Random internet people, I need you to do me a favour. If I ever get to the point of meteoric stardom (and with no acting talent and a face like a slapped arse it’s only a matter of time before I join Eastenders) I need you to arrange a hit on me.
Nothing flashy, or too machiavellian – just hire one of those hoodies to knifecrime me in the back of the head.
You’d be protecting me from the negative sides of celebrity. Having so much money and fame would effectively alienate me from the rest of the populace, meaning I would be living in my own world, surrounded by a group of ‘yes men’ – spineless arse-kissers who realise they can let me indulge in any hair-brained vanity project so long as they market it the right way.
Which brings me to Johansson. She’s the one of the latest stars to hit A–List status and thus she’s decided to record her own album. Unlike other A list bands, who tend to be poor copies of whatever’s popular at the time, it’s a covers album. Of Tom Waits songs. Yes, that Tom Waits.
What next? Keira Knightly records her own version of Trout Mask Replica?
The song in question is one of Wait’s better ones, ‘Anywhere I Lay My Head’. It’s basically a horn section and Wait’s voice, which sounds like a gravel pit with a forty-a-day habit. From the bottom of the bottle, Waits rasps on about the changes he’s going to make to his life after being spurned by a lover. It sounds something like a male ‘I Will Survive’ but in that fuzzy state of consciousness where your head is spinning and you lost coherent thought-processes ages ago.
While Johansson’s voice doesn’t add anything to the song, her vocals take away all the character and feeling. Waits fans aren’t going to want to listen to somebody murder a good song, so this must have been written for people that just happen to be fans of both. Or, more likely, it’s written for pretentious twunts who want both a bland, inoffensive recording by a famous face and something they can put on their iPod that’ll let other people think they are cultured and well-versed in popular music.

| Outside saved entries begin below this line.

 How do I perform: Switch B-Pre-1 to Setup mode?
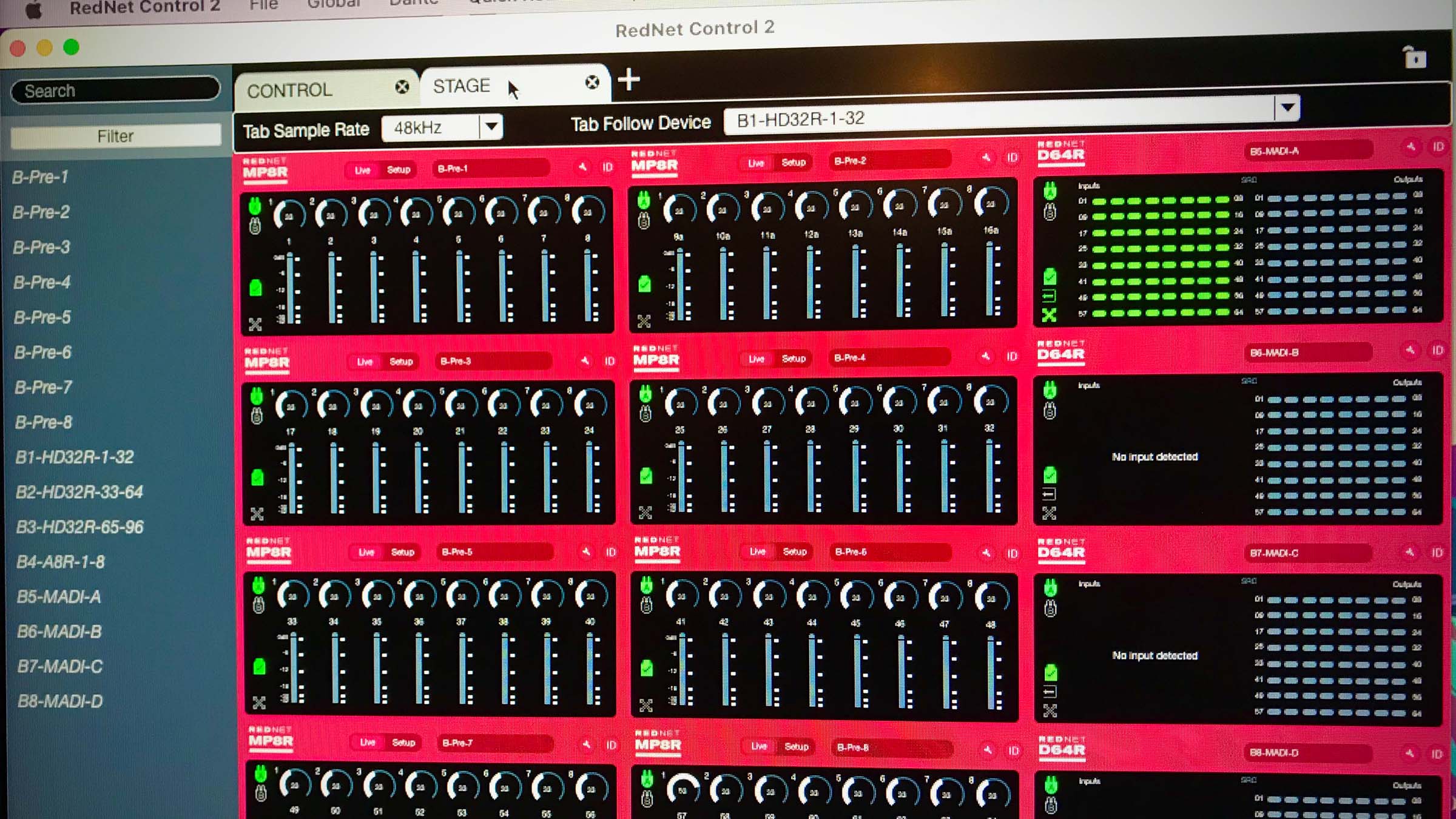[399, 169]
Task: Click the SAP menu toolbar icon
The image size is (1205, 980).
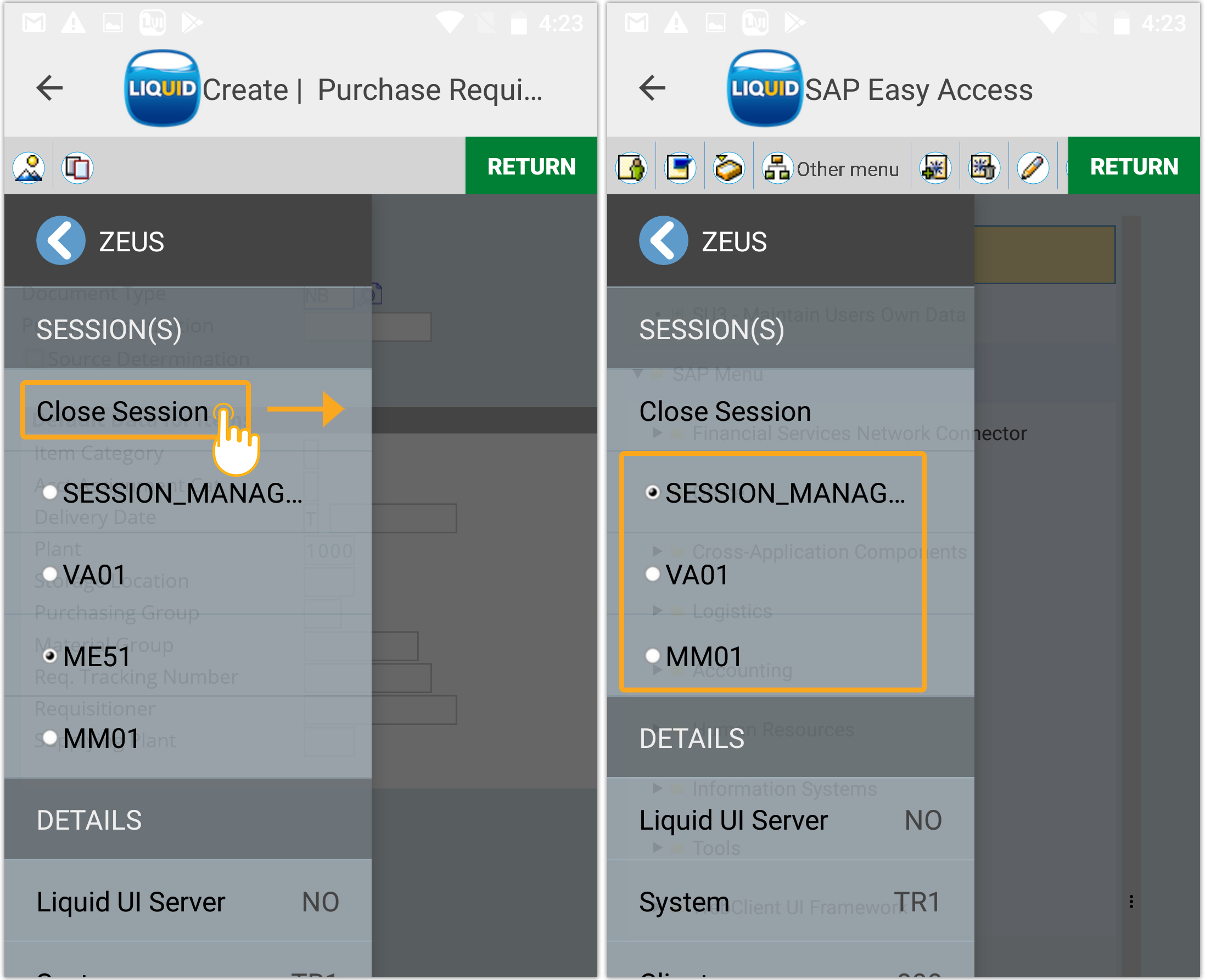Action: click(680, 168)
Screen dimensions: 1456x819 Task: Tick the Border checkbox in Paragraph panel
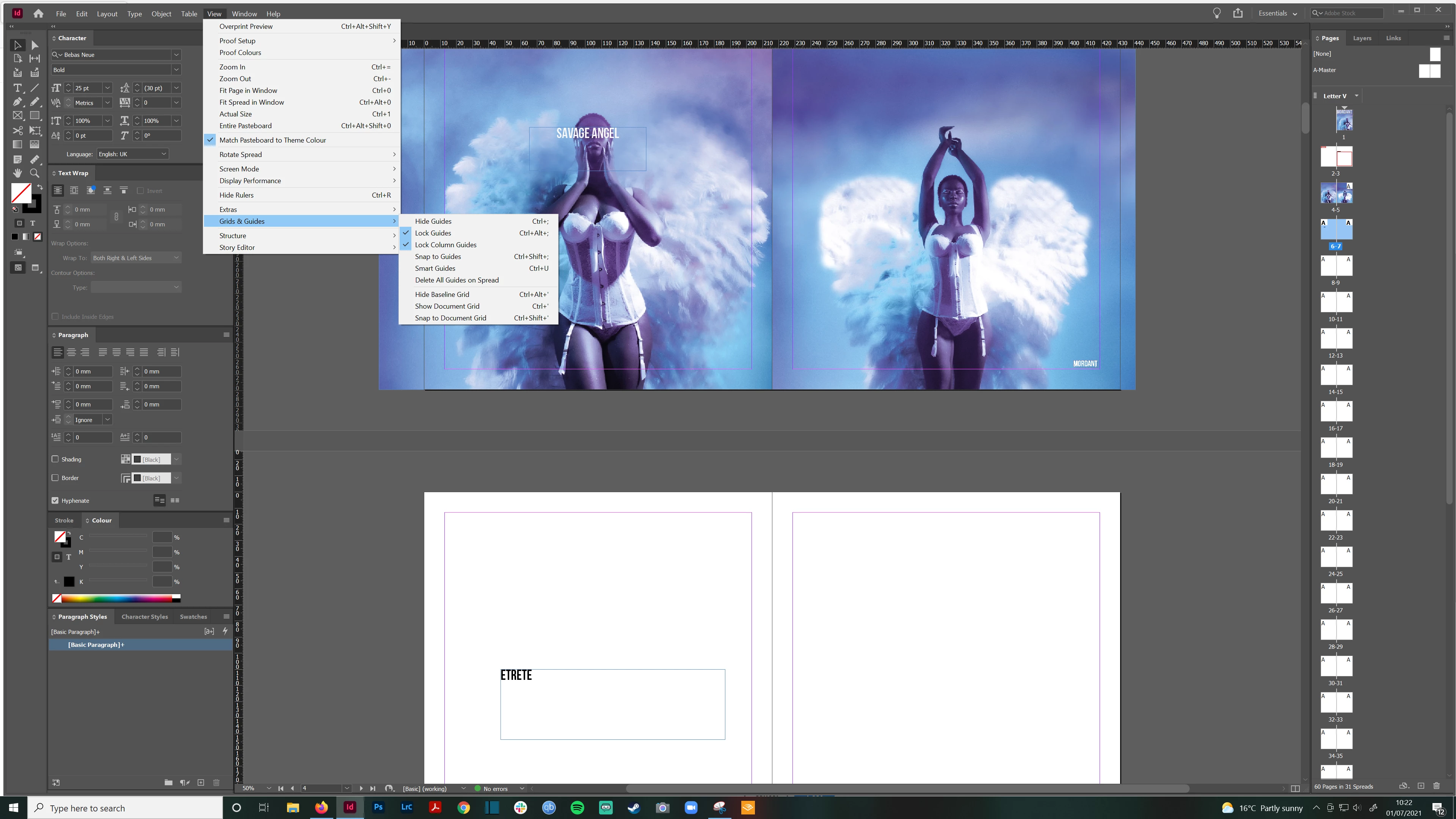(55, 478)
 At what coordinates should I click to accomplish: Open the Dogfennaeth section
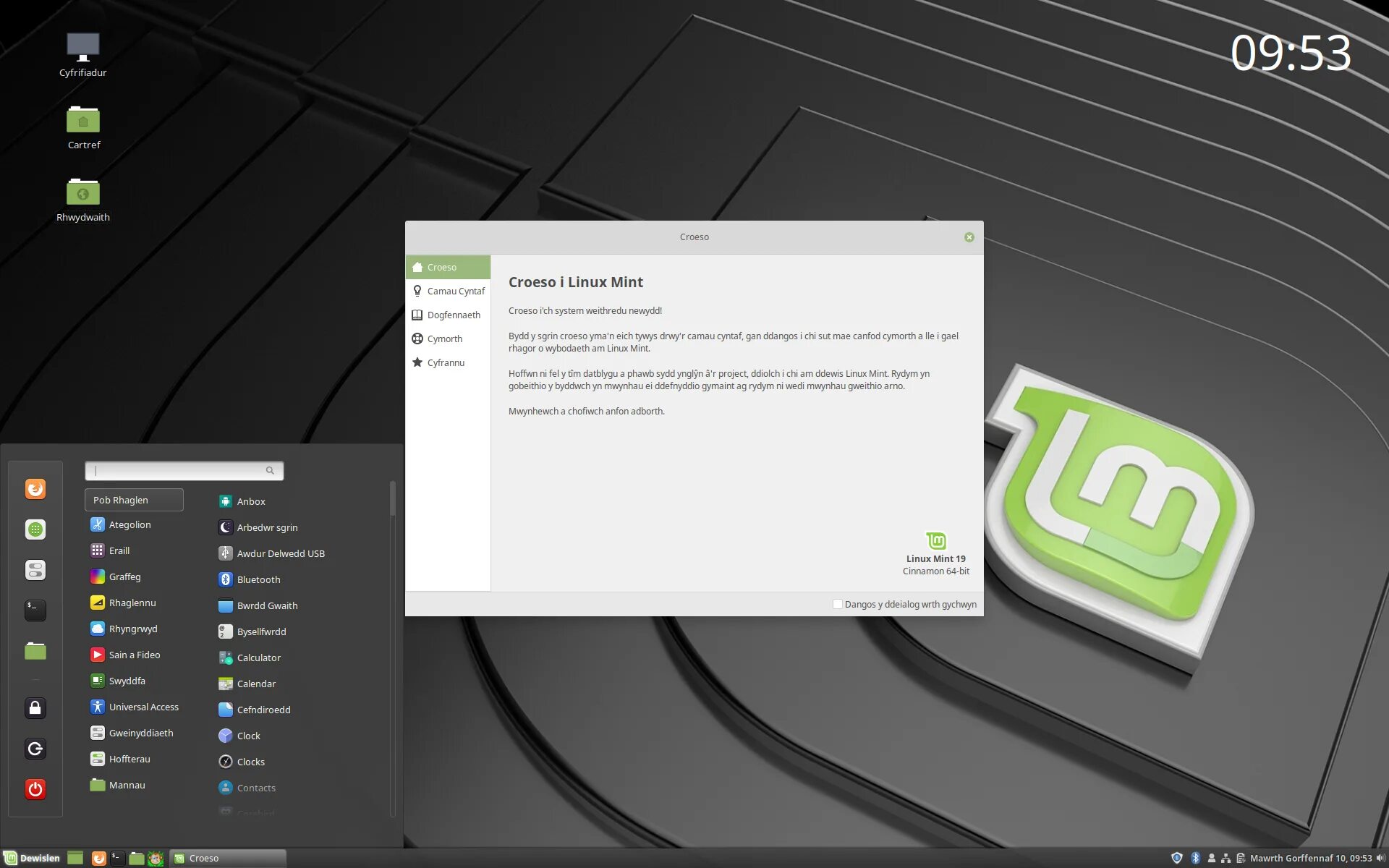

Which is all well and good if you’re that kind of soulless parasite, but that means the rest of us have to put up with a steaming pile of shit.
Which is why I want you people to knifecrime me. Or at least, when I’ve made a few good films and start recording ‘Ugeine Sings Led Zeppelin in French’, please have the balls to tell me it’s rubbish.
I’d hate to inflict such a misjudged project on an unsuspecting public, simply to stroke my own ego and to give some idiots music cred points.